Best Agent Identification for General Game Playing

arXiv stat.ML / 4/22/2026

💬 OpinionIdeas & Deep AnalysisModels & Research

Key Points

  • The paper introduces a general procedure to identify the best (or near-best) performing algorithm for each sub-task in multi-problem domains by modeling it as multi-armed bandit best-arm identification.
  • Each bandit represents a task and each arm represents an agent/algorithm, and the method uses an optimistic confidence-interval-based selection strategy to rank arms by their potential impact on simple regret.
  • Experiments on General Video Game AI (GVGAI) and Ludii show substantial improvements over prior best-arm identification methods, reducing average simple regret and increasing the probability of correct identification.
  • The approach is positioned as a way to improve agent evaluation quality and accuracy for general game playing frameworks and other multi-task settings where algorithm runtime is high.

Abstract

We present an efficient and generalised procedure to accurately identify the best (or near best) performing algorithm for each sub-task in a multi-problem domain.
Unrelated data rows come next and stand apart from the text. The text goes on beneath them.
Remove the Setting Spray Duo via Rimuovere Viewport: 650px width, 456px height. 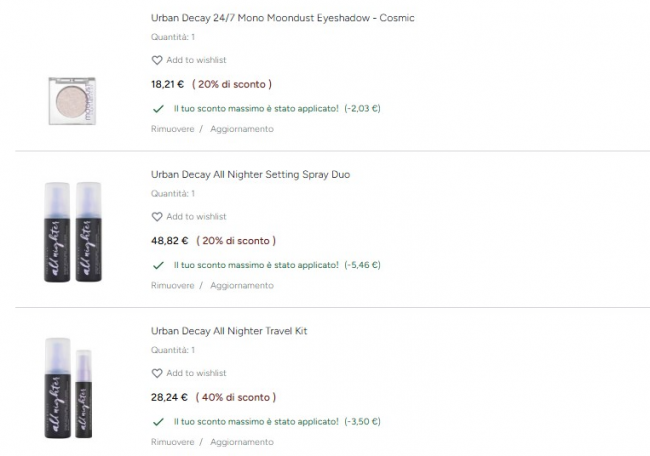coord(172,285)
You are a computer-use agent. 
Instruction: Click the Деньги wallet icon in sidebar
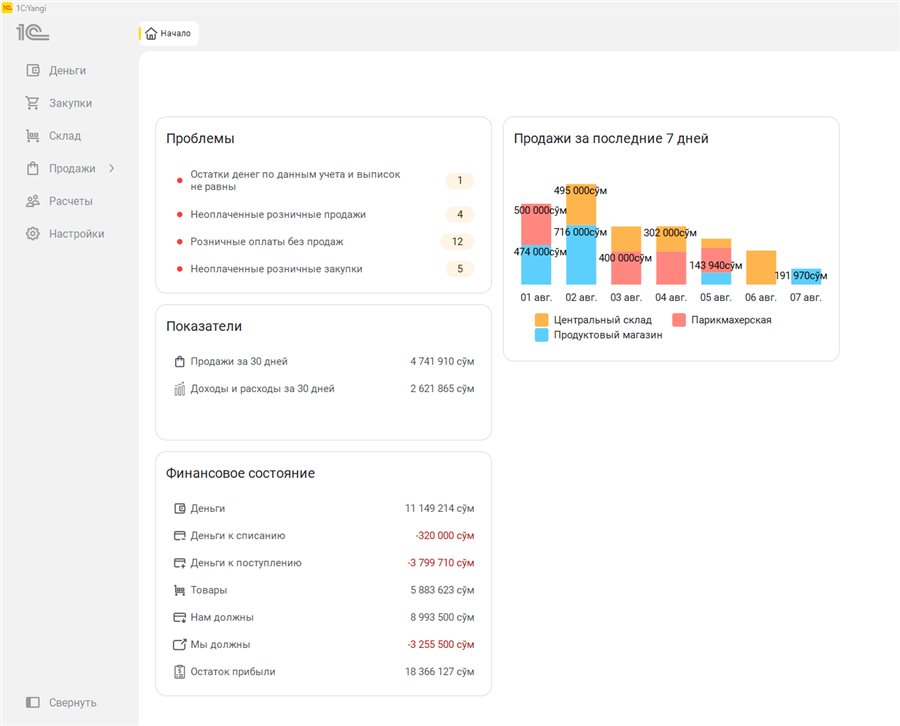click(33, 70)
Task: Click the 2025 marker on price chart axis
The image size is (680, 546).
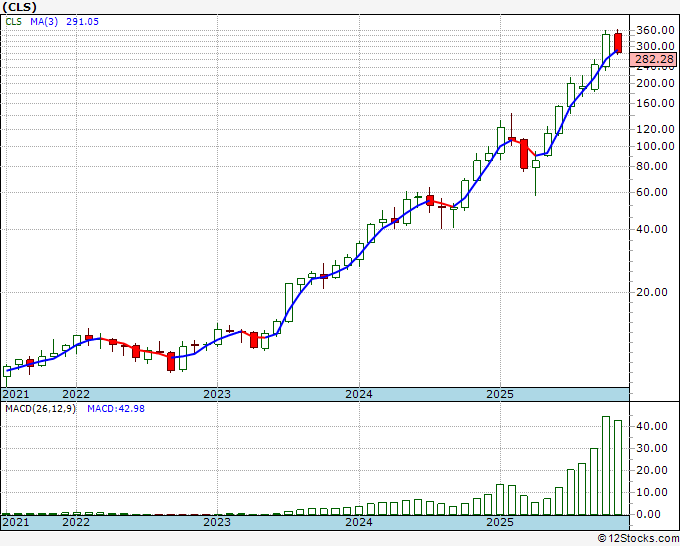Action: [x=499, y=394]
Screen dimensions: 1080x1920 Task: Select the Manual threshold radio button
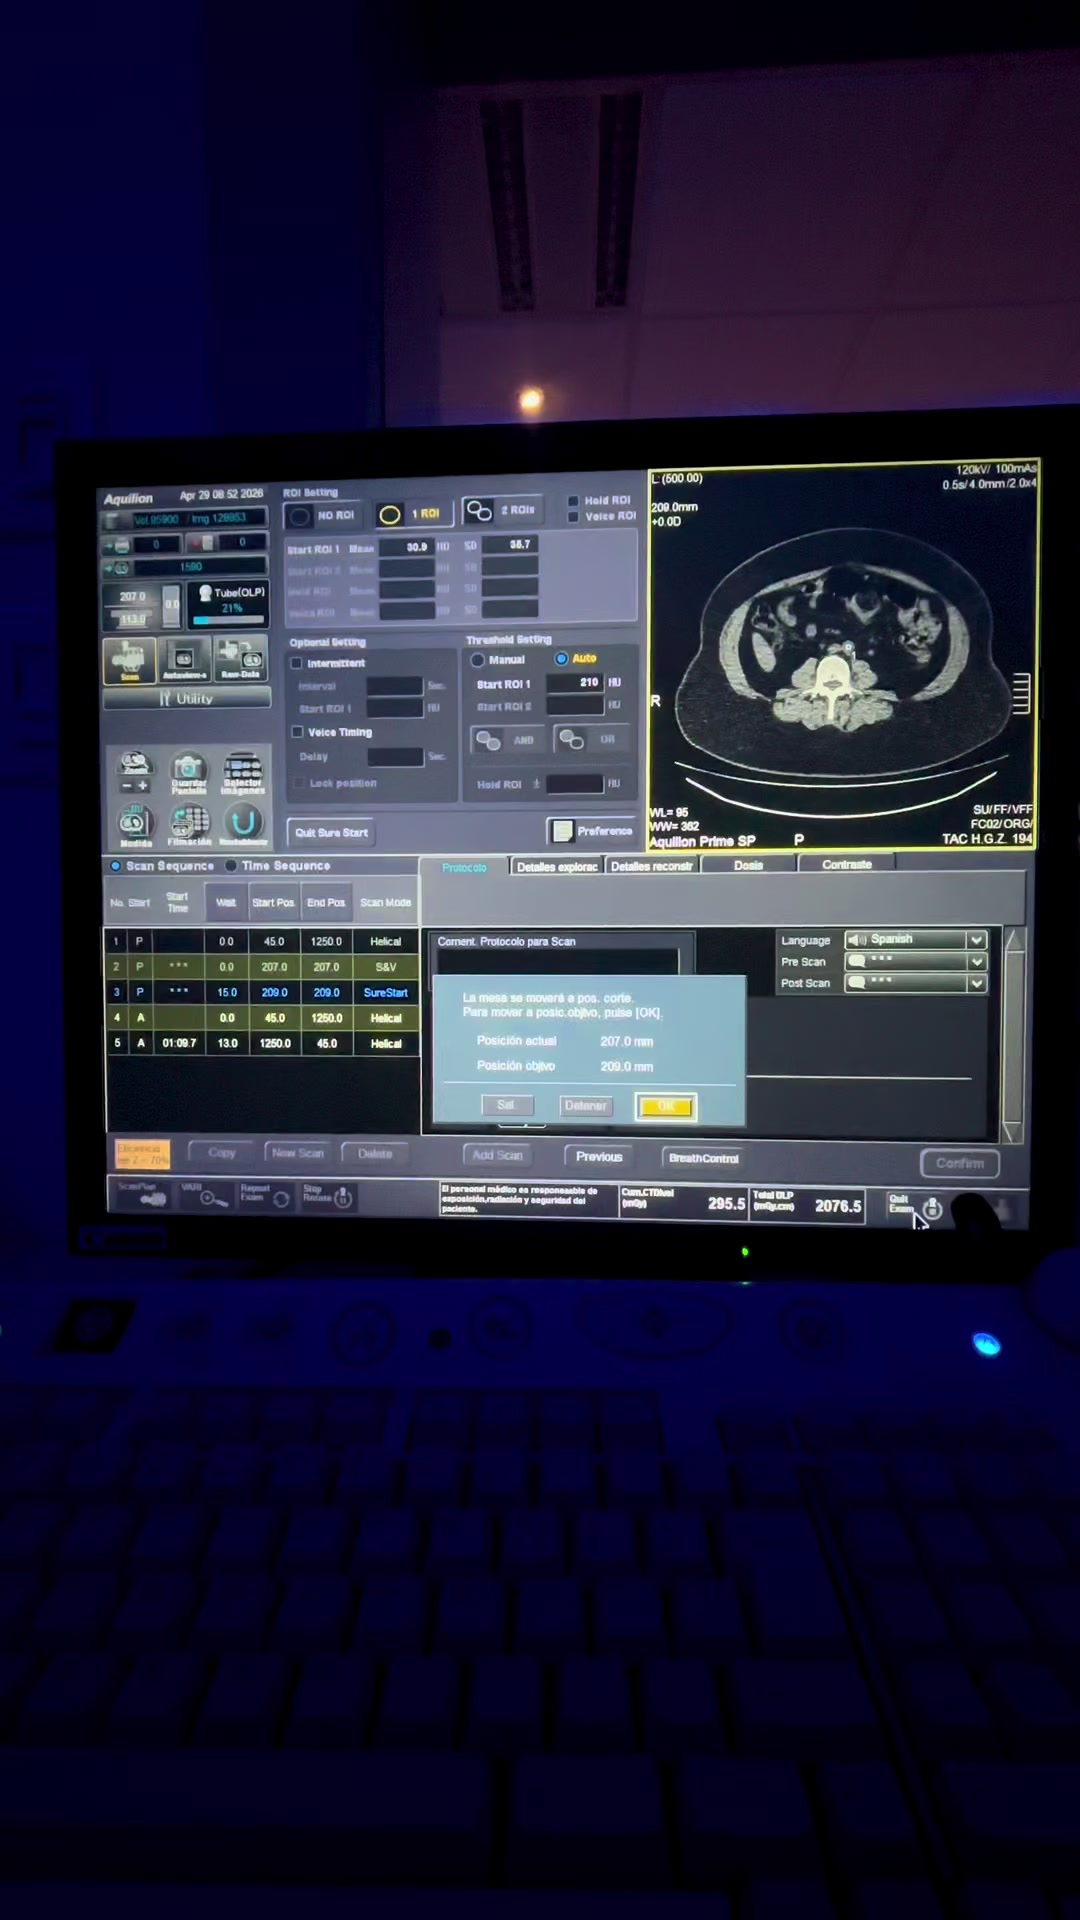tap(478, 660)
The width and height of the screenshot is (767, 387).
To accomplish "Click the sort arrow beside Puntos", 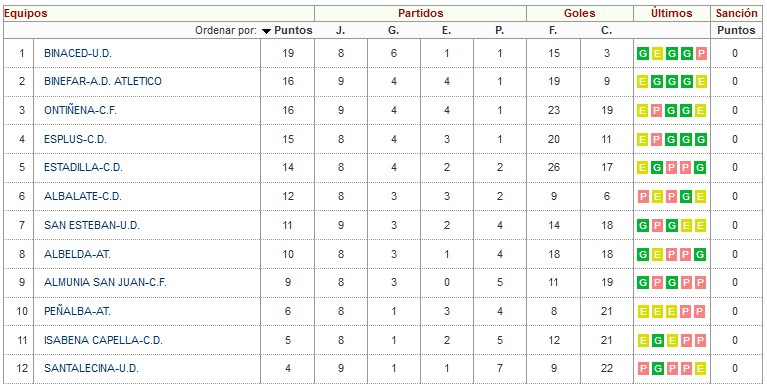I will point(266,31).
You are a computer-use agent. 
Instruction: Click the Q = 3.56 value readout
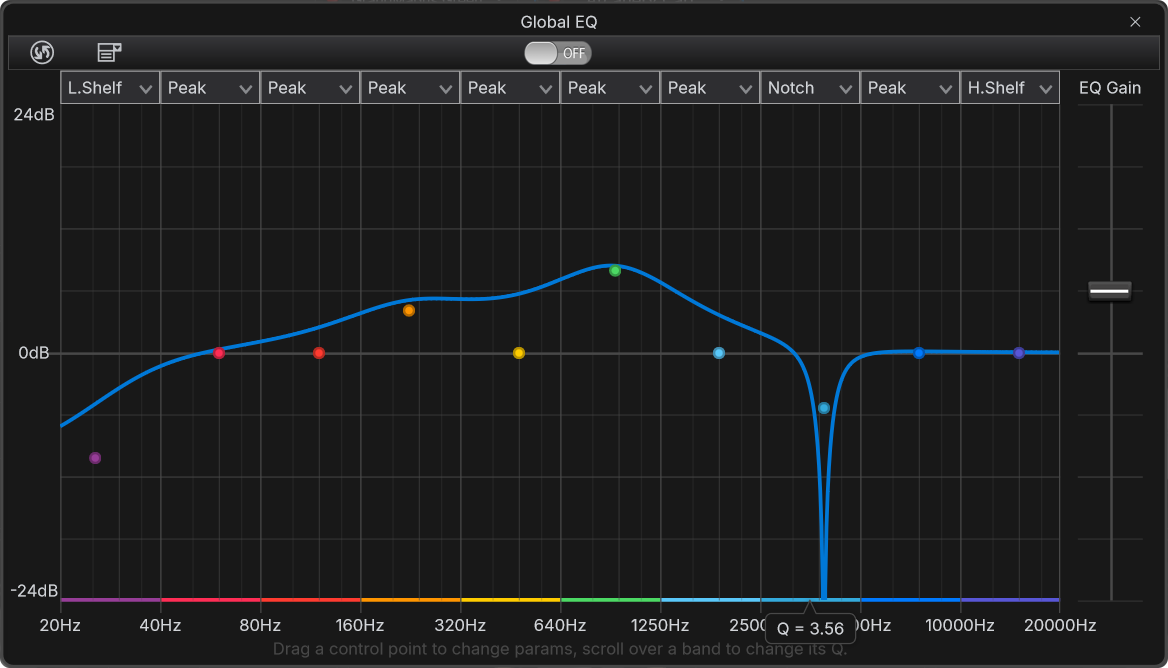point(809,628)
Our approach treats this as a set of best arm identification problems for multi-armed bandits, where each bandit corresponds to a specific task and each arm corresponds to a specific algorithm or agent. We propose an optimistic selection process based on a chosen confidence interval, that ranks each arm across all bandits in terms of their potential to influence our overall simple regret. We evaluate the performance of our approach on two of the most popular general game playing domains, the General Video Game AI (GVGAI) framework and the Ludii general game playing system, with the goal of selecting a high-performing agent for each game using a limited number of available trials. Compared to previous best arm identification algorithms for multi-armed bandits, our results demonstrate a substantial performance improvement in terms of average simple regret and average probability of error. This novel approach can be used to significantly improve the quality and accuracy of agent evaluation procedures for general game frameworks, as well as other multi-task domains with high algorithm runtimes.